Transcribe exactly the lines below that begin at the line with "Task: Click the red peak illuminance hotspot" and stop after the line with "Screen dimensions: 865x551", leaving out every picture.

= MATERIAL TO PROCESS =
BEGIN
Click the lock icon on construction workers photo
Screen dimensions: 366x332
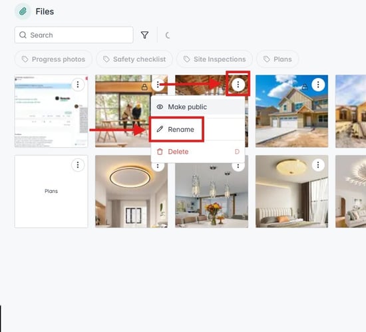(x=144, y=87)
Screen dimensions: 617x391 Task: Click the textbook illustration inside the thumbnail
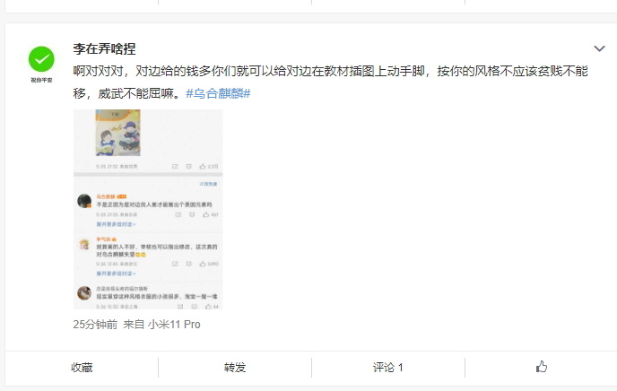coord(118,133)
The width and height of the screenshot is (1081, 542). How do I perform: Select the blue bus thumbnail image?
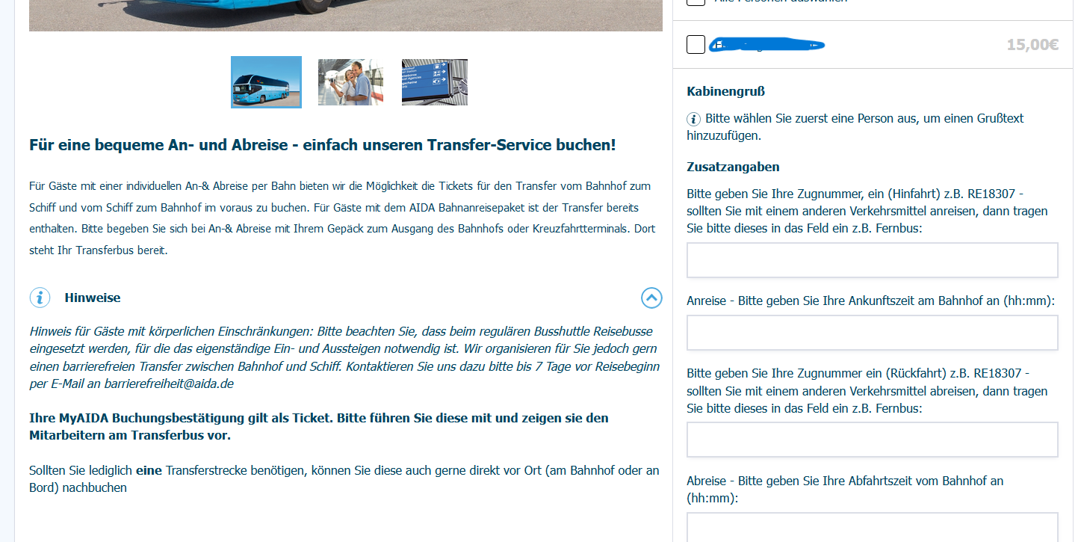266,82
END
BEGIN
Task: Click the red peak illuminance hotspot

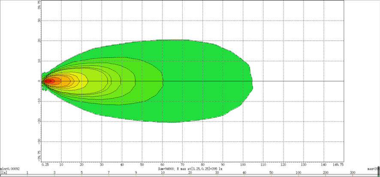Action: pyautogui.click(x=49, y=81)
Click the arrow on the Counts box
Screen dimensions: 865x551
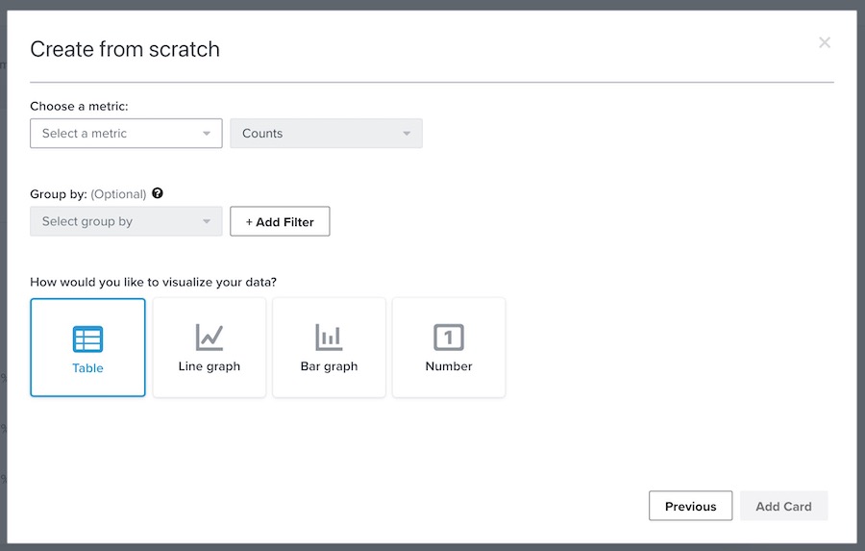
END
= THE COMPLETED TASK =
Task: Click the red peak illuminance hotspot

Action: pyautogui.click(x=49, y=81)
Click the arrow on the Counts box
Screen dimensions: 865x551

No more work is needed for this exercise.